第四节 细胞及生物大分子的动态变化

一、荧光漂白恢复技术

荧光漂白恢复(fluorescence photobleaching recovery FPR)技术是使用亲脂性或亲水性的荧光分子，如荧光素、绿色荧光蛋白等与蛋白或脂质偶联，用于检测所标记分子在活体细胞表面或细胞内部的运动及其迁移速率。FPR技术的原理是：利用高能激光束照射细胞的某特定区域，使该区域内标记的荧光分子发生不可逆的淬灭，这一区域称光漂白(photobleaching)区。随后，由于细胞中脂质分子或蛋白质分子的运动，周围非漂白区的荧光分子不断向光漂白区迁移。结果使光漂白区的荧光强度逐渐地恢复到原有水平。这一过程称荧光恢复(fluorescence recovery)。荧光恢复的速度在很大的程度上反映荧光标记的脂质或蛋白质在细胞中运动速率(图2-31)。FPR技术不仅能给出活细胞内脂质或蛋白质运动的定性的结果，而且还可以获得某些定量的信息。如膜脂分子的扩散系数和蛋白质的迁移率等，从而有助于解决细胞内脂质和蛋白质分子的动态变化以及与其他成分相互作用等一系列问题。

二、酵母双杂交技术

酵母双杂交系统(yeast two-hybrid system)是一种利用单细胞真核生物酵母在体内分析蛋白质一蛋白质相互作用的系统。该技术由Feds等人于1989年首次建立，目前已得到广泛的应用。酵母双杂交系统的建立得益于对真核生物调控转录起始过程的认识和DNA重组质粒的构建技术。细胞基因转录起始需要转录激活因子的参与，转录激活因子一般由两个或两个以上相互独立的结构域构成，即DNA结合域(DNA binding domain， DB)和转录激活域(activation domain，AD)。前者可识别DNA上的特异转录调控序列并与之结合；后者可与其他成分作用形成转录复合体的，从而启动它所调节的基因的转录。酵母双杂交系统正是利用这个原理来研究蛋白质一蛋白质的相互作用。如果要证明蛋白A是否与蛋白B在细胞内相互作用，或寻找与蛋白A可能发生作用的蛋白，则可分别制备DB与蛋白A的融合蛋白(又称“诱饵”，bait)，以及AD与蛋白B或可能与蛋白A发生作用蛋白的融合蛋白(又称“猎物”，prey)。如果蛋白A与蛋白B或其他蛋自在细胞内相互结合，则可形成与转录激活因子类似的具有的DB和AD结构域的复合物，从而启动报告基因的表达。反之，则报告基因不表达。这样就可以分析蛋白质一蛋白质之间的相互作用(图2-32)。
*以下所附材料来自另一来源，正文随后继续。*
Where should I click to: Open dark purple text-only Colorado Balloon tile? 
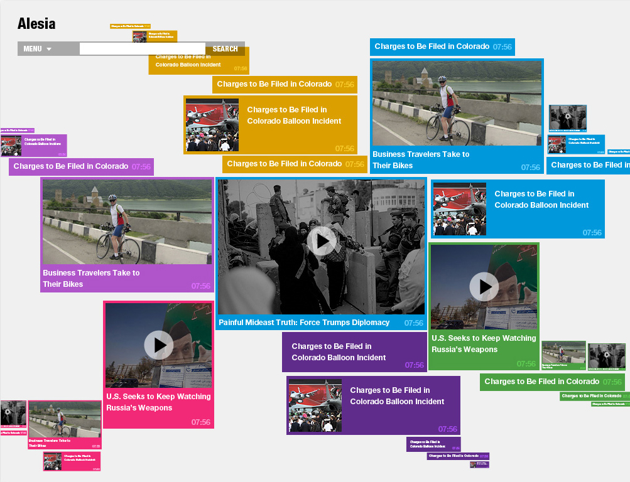[x=339, y=352]
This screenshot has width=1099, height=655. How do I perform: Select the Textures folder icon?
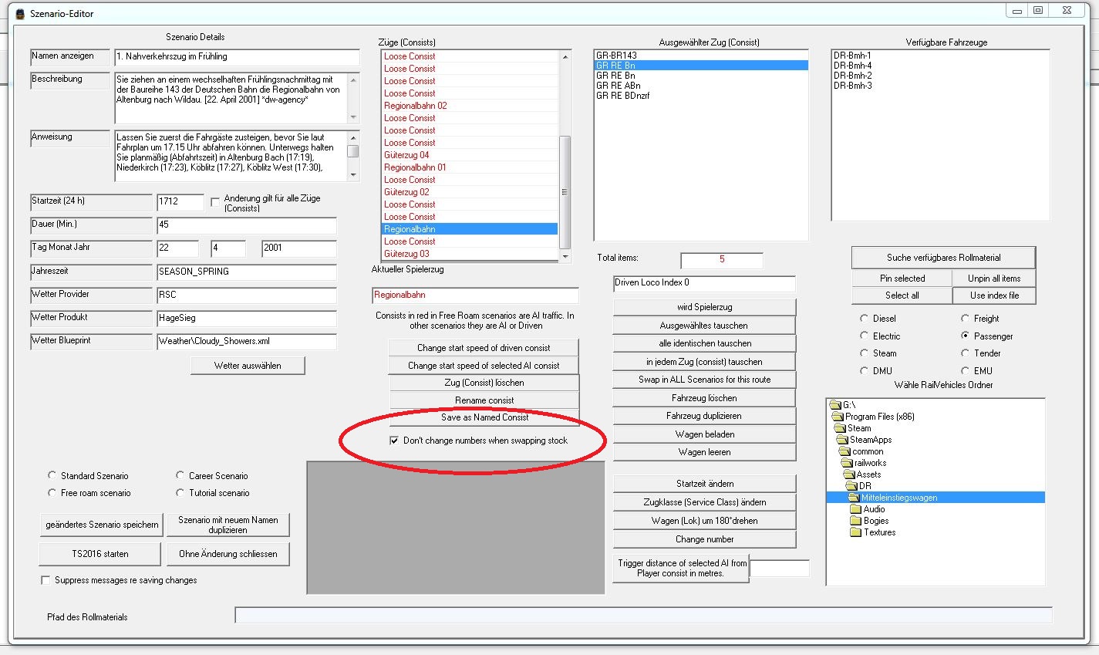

酵母双杂交系统是一种具有高灵敏度的，在活细胞内研究蛋白质相互作用的实验技术。该技术既可以用来硏究哺乳动物，也可以用来硏究高等植物蛋白质之间的相互作用。因此，它在许多的研究领域诸如细胞信号转导网络中各种蛋白质的相互关系等方面有着广泛的应用。值得提出的是，由于“猎物”蛋白可能与“诱饵”蛋白存在非特异性结合等原因，所以该实验系统有可能存在假阳性的问题。目前，酵母双杂交技术还在不断完善，并由此衍生出一些相关的新技术

三、荧光共振能量转移技术

荧光共振能量转移(fluorescence resonance energy transfer，FRET)技术是用来检测活细胞内两种蛋白质分子是否直接相互作用的重要手段。其基本原理是：在一定波长的激发光照射下，只有携带发光基团A的供体分子可被激发出荧光A，而同一激发光不能激发携带发光基团B的受体分子发出荧光B。然而，当供体所发出的荧光光谱A与受体上的发光基团的吸收光谱B相互重叠，并且两个发光基团之间的距离小到一定程度时，就会发生不同程度的能量转移现象，即以供体的激发波长A激发时，可观察到受体发射的荧光B，这种现象称为FRET(图2-33)。在体内，如果两个蛋白质分子的距离在10nm之内，就可能发生FRET现象，由此认为这两个蛋白质存在着直接的相互作用。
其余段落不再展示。